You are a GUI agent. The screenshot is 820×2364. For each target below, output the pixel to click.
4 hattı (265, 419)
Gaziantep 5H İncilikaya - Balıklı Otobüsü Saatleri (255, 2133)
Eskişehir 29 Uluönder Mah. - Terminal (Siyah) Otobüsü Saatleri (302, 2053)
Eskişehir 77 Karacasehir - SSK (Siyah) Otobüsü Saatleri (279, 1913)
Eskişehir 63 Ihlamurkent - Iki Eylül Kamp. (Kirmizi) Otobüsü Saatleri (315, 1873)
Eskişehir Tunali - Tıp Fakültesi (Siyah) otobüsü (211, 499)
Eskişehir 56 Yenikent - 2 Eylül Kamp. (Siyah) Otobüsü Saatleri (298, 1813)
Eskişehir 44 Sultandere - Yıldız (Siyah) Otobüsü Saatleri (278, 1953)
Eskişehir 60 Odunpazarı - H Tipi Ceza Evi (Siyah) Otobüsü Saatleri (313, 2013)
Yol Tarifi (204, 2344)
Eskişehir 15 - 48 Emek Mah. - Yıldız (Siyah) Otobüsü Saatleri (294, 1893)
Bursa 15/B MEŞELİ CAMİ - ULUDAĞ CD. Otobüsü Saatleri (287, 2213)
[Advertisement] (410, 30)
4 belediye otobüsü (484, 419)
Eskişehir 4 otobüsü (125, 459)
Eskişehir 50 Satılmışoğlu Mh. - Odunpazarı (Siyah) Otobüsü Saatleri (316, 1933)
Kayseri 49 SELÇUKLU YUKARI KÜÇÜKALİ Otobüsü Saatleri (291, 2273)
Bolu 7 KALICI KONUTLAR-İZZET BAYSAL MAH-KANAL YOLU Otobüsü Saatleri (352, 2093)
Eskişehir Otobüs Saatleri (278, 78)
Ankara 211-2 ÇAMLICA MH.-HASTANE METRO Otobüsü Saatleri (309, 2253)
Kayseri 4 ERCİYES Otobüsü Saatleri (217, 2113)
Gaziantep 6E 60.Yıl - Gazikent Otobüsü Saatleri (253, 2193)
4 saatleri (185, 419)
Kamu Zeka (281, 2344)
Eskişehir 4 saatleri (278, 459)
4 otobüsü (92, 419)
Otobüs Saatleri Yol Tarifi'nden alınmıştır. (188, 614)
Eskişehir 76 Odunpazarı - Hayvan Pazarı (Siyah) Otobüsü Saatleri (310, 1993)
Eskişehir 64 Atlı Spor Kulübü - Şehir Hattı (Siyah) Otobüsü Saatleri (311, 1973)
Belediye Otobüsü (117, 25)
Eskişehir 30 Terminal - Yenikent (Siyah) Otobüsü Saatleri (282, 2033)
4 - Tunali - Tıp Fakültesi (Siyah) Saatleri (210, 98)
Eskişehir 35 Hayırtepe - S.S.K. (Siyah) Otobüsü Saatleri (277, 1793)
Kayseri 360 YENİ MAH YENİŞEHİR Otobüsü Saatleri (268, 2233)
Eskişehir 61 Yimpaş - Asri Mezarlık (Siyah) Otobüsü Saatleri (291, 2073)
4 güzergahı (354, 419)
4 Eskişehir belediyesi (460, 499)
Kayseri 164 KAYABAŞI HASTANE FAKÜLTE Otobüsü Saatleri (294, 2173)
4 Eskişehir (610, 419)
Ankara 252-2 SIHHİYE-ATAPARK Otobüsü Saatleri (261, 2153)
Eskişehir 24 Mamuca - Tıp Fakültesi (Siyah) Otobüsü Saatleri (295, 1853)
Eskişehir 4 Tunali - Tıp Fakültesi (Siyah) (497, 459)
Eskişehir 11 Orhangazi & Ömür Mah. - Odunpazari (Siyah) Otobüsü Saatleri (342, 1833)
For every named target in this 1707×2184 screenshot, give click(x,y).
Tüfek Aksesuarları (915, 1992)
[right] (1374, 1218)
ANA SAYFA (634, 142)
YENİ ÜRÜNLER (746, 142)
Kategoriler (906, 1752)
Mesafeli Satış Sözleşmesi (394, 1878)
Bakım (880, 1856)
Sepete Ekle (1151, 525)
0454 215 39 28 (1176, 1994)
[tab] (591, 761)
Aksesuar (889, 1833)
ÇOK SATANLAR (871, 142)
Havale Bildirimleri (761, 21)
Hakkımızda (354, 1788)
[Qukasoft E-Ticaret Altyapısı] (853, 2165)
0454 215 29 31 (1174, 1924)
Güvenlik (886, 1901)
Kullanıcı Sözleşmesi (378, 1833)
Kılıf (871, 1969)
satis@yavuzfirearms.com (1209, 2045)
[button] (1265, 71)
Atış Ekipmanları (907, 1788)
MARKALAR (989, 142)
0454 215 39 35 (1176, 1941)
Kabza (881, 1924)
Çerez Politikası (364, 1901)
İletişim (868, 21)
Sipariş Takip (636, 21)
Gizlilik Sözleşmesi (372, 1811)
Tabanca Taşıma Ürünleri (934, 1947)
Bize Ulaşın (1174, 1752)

++++++++

Required action: What is wanted is the complete set of entries, returned verbatim.

Task answer:
You are a GUI agent. The screenshot is 820×2364. For each target below, output the pixel to click.
4 hattı (265, 419)
Gaziantep 5H İncilikaya - Balıklı Otobüsü Saatleri (255, 2133)
Eskişehir 29 Uluönder Mah. - Terminal (Siyah) Otobüsü Saatleri (302, 2053)
Eskişehir 77 Karacasehir - SSK (Siyah) Otobüsü Saatleri (279, 1913)
Eskişehir 63 Ihlamurkent - Iki Eylül Kamp. (Kirmizi) Otobüsü Saatleri (315, 1873)
Eskişehir Tunali - Tıp Fakültesi (Siyah) otobüsü (211, 499)
Eskişehir 56 Yenikent - 2 Eylül Kamp. (Siyah) Otobüsü Saatleri (298, 1813)
Eskişehir 44 Sultandere - Yıldız (Siyah) Otobüsü Saatleri (278, 1953)
Eskişehir 60 Odunpazarı - H Tipi Ceza Evi (Siyah) Otobüsü Saatleri (313, 2013)
Yol Tarifi (204, 2344)
Eskişehir 15 - 48 Emek Mah. - Yıldız (Siyah) Otobüsü Saatleri (294, 1893)
Bursa 15/B MEŞELİ CAMİ - ULUDAĞ CD. Otobüsü Saatleri (287, 2213)
[Advertisement] (410, 30)
4 belediye otobüsü (484, 419)
Eskişehir 4 otobüsü (125, 459)
Eskişehir 50 Satılmışoğlu Mh. - Odunpazarı (Siyah) Otobüsü Saatleri (316, 1933)
Kayseri 49 SELÇUKLU YUKARI KÜÇÜKALİ Otobüsü Saatleri (291, 2273)
Bolu 7 KALICI KONUTLAR-İZZET BAYSAL MAH-KANAL YOLU Otobüsü Saatleri (352, 2093)
Eskişehir Otobüs Saatleri (278, 78)
Ankara 211-2 ÇAMLICA MH.-HASTANE METRO Otobüsü Saatleri (309, 2253)
Kayseri 4 ERCİYES Otobüsü Saatleri (217, 2113)
Gaziantep 6E 60.Yıl - Gazikent Otobüsü Saatleri (253, 2193)
4 saatleri (185, 419)
Kamu Zeka (281, 2344)
Eskişehir 4 saatleri (278, 459)
4 otobüsü (92, 419)
Otobüs Saatleri Yol Tarifi'nden alınmıştır. (188, 614)
Eskişehir 76 Odunpazarı - Hayvan Pazarı (Siyah) Otobüsü Saatleri (310, 1993)
Eskişehir 64 Atlı Spor Kulübü - Şehir Hattı (Siyah) Otobüsü Saatleri (311, 1973)
Belediye Otobüsü (117, 25)
Eskişehir 30 Terminal - Yenikent (Siyah) Otobüsü Saatleri (282, 2033)
4 - Tunali - Tıp Fakültesi (Siyah) Saatleri (210, 98)
Eskişehir 35 Hayırtepe - S.S.K. (Siyah) Otobüsü Saatleri (277, 1793)
Kayseri 360 YENİ MAH YENİŞEHİR Otobüsü Saatleri (268, 2233)
Eskişehir 61 Yimpaş - Asri Mezarlık (Siyah) Otobüsü Saatleri (291, 2073)
4 güzergahı (354, 419)
4 Eskişehir belediyesi (460, 499)
Kayseri 164 KAYABAŞI HASTANE FAKÜLTE Otobüsü Saatleri (294, 2173)
4 Eskişehir (610, 419)
Ankara 252-2 SIHHİYE-ATAPARK Otobüsü Saatleri (261, 2153)
Eskişehir 24 Mamuca - Tıp Fakültesi (Siyah) Otobüsü Saatleri (295, 1853)
Eskişehir 4 Tunali - Tıp Fakültesi (Siyah) (497, 459)
Eskişehir 11 Orhangazi & Ömür Mah. - Odunpazari (Siyah) Otobüsü Saatleri (342, 1833)
For every named target in this 1707×2184 screenshot, give click(x,y).
Tüfek Aksesuarları (915, 1992)
[right] (1374, 1218)
ANA SAYFA (634, 142)
YENİ ÜRÜNLER (746, 142)
Kategoriler (906, 1752)
Mesafeli Satış Sözleşmesi (394, 1878)
Bakım (880, 1856)
Sepete Ekle (1151, 525)
0454 215 39 28 (1176, 1994)
[tab] (591, 761)
Aksesuar (889, 1833)
ÇOK SATANLAR (871, 142)
Havale Bildirimleri (761, 21)
Hakkımızda (354, 1788)
[Qukasoft E-Ticaret Altyapısı] (853, 2165)
0454 215 29 31 (1174, 1924)
Güvenlik (886, 1901)
Kullanıcı Sözleşmesi (378, 1833)
Kılıf (871, 1969)
satis@yavuzfirearms.com (1209, 2045)
[button] (1265, 71)
Atış Ekipmanları (907, 1788)
MARKALAR (989, 142)
0454 215 39 35 (1176, 1941)
Kabza (881, 1924)
Çerez Politikası (364, 1901)
İletişim (868, 21)
Sipariş Takip (636, 21)
Gizlilik Sözleşmesi (372, 1811)
Tabanca Taşıma Ürünleri (934, 1947)
Bize Ulaşın (1174, 1752)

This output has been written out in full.